Themes: Mothers and Sons, Women During Wartime, Adoption
Main Cast: Olivia de Havilland, Mary Anderson, Roland Culver, John Lund, Phillip Terry
Release Year: 1946
Country: US
Run Time: 122 minutes
Plot
Olivia De Havilland won the first of her two Academy Awards for To Each His Own. During World War I, De Havilland falls in love with a young soldier (John Lund). He is killed in battle before they can marry, leaving De Havilland to raise their child alone. She gives the baby up for adoption, then goes to work in the cosmetic business, working her way up to an executive post. While in London on business during World War II, Olivia comes face to face with her grown son (John Lund again), now a military officer himself. Though she resists revealing her true identity, mother and son are brought together by a wise old British peer (Roland Culver). Olivia De Havilland's Oscar win was doubly sweet in that To Each His Own was her first film after an enforced two-year absence, brought about when she sued Warner Bros. to get out of her restrictive contract. Long available only in washed-out TV prints, To Each His Own was eventually restored to its pristine 35-millimeter glory by the American Film Institute. ~ Hal Erickson, All Movie Guide
Review
By the time John Lund intones "I think this is our dance, Mother" at the end of To Each His Own, only a true curmudgeon will not have surrendered to this film, and almost everyone else will have given in long before. Judging by the elements that went into its screenplay, Each should have been just another woman's "weepie" flick, but by that strange luck of chemistry, what emerges is a truly involving and deeply felt melodrama.

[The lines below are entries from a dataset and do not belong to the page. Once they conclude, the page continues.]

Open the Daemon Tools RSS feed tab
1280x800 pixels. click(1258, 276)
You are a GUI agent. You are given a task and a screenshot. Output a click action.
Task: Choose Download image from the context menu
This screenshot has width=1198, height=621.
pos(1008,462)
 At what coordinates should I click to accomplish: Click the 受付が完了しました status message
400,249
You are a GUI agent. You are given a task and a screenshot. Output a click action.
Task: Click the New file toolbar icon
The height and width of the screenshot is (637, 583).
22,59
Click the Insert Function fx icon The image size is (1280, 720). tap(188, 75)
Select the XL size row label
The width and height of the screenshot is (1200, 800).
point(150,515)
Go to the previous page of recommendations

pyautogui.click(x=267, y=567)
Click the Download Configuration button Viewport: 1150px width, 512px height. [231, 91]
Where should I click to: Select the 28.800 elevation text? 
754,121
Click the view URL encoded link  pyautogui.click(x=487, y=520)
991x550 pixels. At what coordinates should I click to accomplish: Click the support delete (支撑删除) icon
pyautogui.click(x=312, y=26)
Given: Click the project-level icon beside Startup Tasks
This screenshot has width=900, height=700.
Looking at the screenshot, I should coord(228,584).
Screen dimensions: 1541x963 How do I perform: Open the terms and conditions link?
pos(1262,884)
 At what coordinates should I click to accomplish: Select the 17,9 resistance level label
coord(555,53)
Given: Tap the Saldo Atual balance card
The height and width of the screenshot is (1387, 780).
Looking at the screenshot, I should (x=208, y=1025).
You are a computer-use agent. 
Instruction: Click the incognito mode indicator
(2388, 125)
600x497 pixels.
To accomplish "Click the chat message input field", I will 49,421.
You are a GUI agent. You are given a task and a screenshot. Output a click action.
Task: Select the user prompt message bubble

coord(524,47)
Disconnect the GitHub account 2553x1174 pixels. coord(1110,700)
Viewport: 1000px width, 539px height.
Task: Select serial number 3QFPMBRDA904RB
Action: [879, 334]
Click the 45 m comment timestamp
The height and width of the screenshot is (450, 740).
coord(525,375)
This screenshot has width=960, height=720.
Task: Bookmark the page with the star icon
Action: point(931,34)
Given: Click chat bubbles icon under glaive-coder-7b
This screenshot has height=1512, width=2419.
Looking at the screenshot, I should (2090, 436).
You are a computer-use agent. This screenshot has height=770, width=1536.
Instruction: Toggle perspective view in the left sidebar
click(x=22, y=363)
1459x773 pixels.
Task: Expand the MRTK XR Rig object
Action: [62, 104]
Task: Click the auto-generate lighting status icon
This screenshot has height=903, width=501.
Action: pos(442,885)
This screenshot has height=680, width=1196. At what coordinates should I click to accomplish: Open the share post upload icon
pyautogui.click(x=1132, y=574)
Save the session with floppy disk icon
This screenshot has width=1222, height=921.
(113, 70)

Yes, it's manipulative, but it's open about its manipulation, and the tugs it makes at the heartstrings are genuine and deserved. Credit for this must go to both Charles Brackett's surprisingly (for the genre) intelligent screenplay and Mitchell Leisen's superbly sensitive direction. Unusual for the time, Brackett's script is non-judgmental about its heroine's actions. She is not excoriated mercilessly for giving in to her passions, merely made to behave in a practical manner when confronted with their consequences. Indeed, Josephine Norris is a refreshingly modern and sensible woman, and one of the reasons that To Each His Own succeeds so well. Of even greater importance is the performance of the actress portraying her. Olivia de Havilland's Oscar was well deserved, even in a year that saw stiff competition from Rosalind Russell and Celia Johnson. De Havilland carries the film with a performance that contains nary a false note, and is affecting playing different ages throughout. The supporting cast, especially Roland Culver, is also noteworthy, but it's de Havilland that gets the roses -- and deservedly so. ~ Craig Butler, All Movie Guide
To Each His Own is a 1946 film directed by Mitchell Leisen, which tells the story of Jody Norris (Olivia de Havilland), who falls in love with a pilot (John Lund). He goes off to fight in World War I, leaving Jody to give birth to their son. In her attempt to keep his birth a secret, she loses him to another family and spends her life loving him from afar.